Kuruvilla became minister for public works in the Kerala cabinet in November 2006 when P. J. Joseph stepped down following allegations that he had misbehaved with a woman co-passenger while on a flight journey.

== Positions held ==
- Minister, Public Works Department (PWD), Kerala State
- President, Keerampara Panchayat in Eranakulam district, Kerala for fourteen years (1964–1978)
- President, Keerampara Service Co-Operative Society (1966–1970)
- Manager, St. Stephan's School, Keerampara (1968–1978)
- Chairman, Block Development Committee, Kothamangalam (1970–1978)
- Chairman, Plantation Corporation of Kerala (1982–1987)
- Chairman, Kothamangalam Municipal Standing Committee (1991–1992)
- Chairman & Executive Director, Kerala State Housing Board (KSHB) (1996–2001)
- Lay Secretary, Jacobite Syrian Orthodox Church (1993–1999)
- Member, Ernakulam District Development Committee (1964–1982)
- Member, Rubber Board (1983–1987)
- Member, Angamali Diocesan Council of Jacobite Syrian Orthodox Church (From 1962)
- State Treasurer and State Secretary of Kerala Congress (J) (1977–1989, 1989–1992)
- Councillor, Kothamangalam Municipal Standing Committee (1988–1993)
- Trustee, St. Stephen's Jacobite Syrian Orthodox Bes-Aniya Church, Chelad (1963)
- Convenor, Angamali Diocesan Trust (1989–1997)
- Member of Legislative Assembly, Kothamangalam Constituency

== Later responsibilities ==
- Deputy Chairman, Kerala Congress
- Chairman, Manjanikkara Dayaro Committee (Since 2001)
- Member, Malankara Jacobite Syrian Educational & Charitable Trust
- Member, YMCA, Lions Club, Y's Men Club
- Member, Mar Athanasious College Association, Kothamangalam (Since 1972)
- Member, Staff Selection Committee, Mar Athanasious College Association (Since 1976)
- Member, Inter Church Council
- Member, Nilakkal St.
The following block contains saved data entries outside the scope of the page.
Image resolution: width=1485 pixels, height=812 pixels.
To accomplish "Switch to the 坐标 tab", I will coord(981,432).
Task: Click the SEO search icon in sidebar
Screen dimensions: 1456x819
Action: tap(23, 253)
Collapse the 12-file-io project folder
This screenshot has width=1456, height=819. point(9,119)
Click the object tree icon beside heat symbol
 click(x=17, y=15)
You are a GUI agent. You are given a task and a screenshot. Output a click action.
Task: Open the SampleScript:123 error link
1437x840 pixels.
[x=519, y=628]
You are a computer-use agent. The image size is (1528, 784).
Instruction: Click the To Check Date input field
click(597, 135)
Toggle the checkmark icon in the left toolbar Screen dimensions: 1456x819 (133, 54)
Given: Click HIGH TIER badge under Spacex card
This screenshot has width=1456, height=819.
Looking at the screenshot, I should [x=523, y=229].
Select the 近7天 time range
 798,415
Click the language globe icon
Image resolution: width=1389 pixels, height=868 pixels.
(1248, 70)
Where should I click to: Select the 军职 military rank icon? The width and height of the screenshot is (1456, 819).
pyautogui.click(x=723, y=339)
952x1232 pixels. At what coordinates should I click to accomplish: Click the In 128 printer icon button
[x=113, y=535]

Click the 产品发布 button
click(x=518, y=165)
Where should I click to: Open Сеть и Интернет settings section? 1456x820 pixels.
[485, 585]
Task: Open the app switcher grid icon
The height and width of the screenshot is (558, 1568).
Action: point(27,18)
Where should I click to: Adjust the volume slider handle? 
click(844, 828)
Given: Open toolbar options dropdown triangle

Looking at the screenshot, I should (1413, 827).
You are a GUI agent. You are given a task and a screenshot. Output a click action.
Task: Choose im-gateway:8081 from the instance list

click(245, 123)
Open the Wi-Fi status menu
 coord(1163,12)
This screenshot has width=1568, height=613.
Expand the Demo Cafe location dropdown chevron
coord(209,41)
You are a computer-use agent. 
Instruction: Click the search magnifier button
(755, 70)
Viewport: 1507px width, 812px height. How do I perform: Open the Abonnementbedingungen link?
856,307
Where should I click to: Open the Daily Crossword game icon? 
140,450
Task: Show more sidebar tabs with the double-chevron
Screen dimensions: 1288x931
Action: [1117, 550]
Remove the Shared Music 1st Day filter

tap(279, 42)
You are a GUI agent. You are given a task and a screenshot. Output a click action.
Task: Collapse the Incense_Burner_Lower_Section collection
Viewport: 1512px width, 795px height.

Thomas Church & Ecumenical Centre Trust
- Member, All Kerala Educational Managers Council
- Secretary, Baselios Paulose II Catholicos College, Piravom (Since 1995)
- Secretary, Baselios Paulose II Catholicos College, Piramadom
- Secretary, Patriarch Ignatius Zakka I Training College, Malelcuriz (Since 1996)
- Secretary, St. Gregorios Dental College, Chelad, Kothamangalam

== Controversy ==
Kuruvilla resigned from the Kerala cabinet on 2 September 2007, after an initial investigation report by the then district Collector of Idukki, Raju Narayana Swamy "found misappropriations in the land dealings in which Minister Kuruvilla and his family is involved". According to a Kuwait-based NRI businessman K.G. Abraham, the minister’s son and two daughters had signed a contract with him to purchase 20 acre of land in Munnar. In this purpose, they accepted Rs. 67 million from him. However, the deal could not be transacted because the land in question allegedly did not belong to the family, and Kuruvilla refused to return the money. Subsequently, party leader P J Joseph, promised to return the money to Abraham. Kuruvilla had to resign and Monce Joseph from the KC(J) became the new PWD minister.

However, since there was no credible inquiry, Joseph later claimed that neither the report of the district collector nor that of the chief secretary accused Kuruvilla of any malpractices. He further said that there was a conspiracy against the party and Kuruvilla to taint them.

On 15 May 2008, Kerala Police informed a lower court that the case of forgery against him was a "mistake of fact" and they could not find any substantive evidences.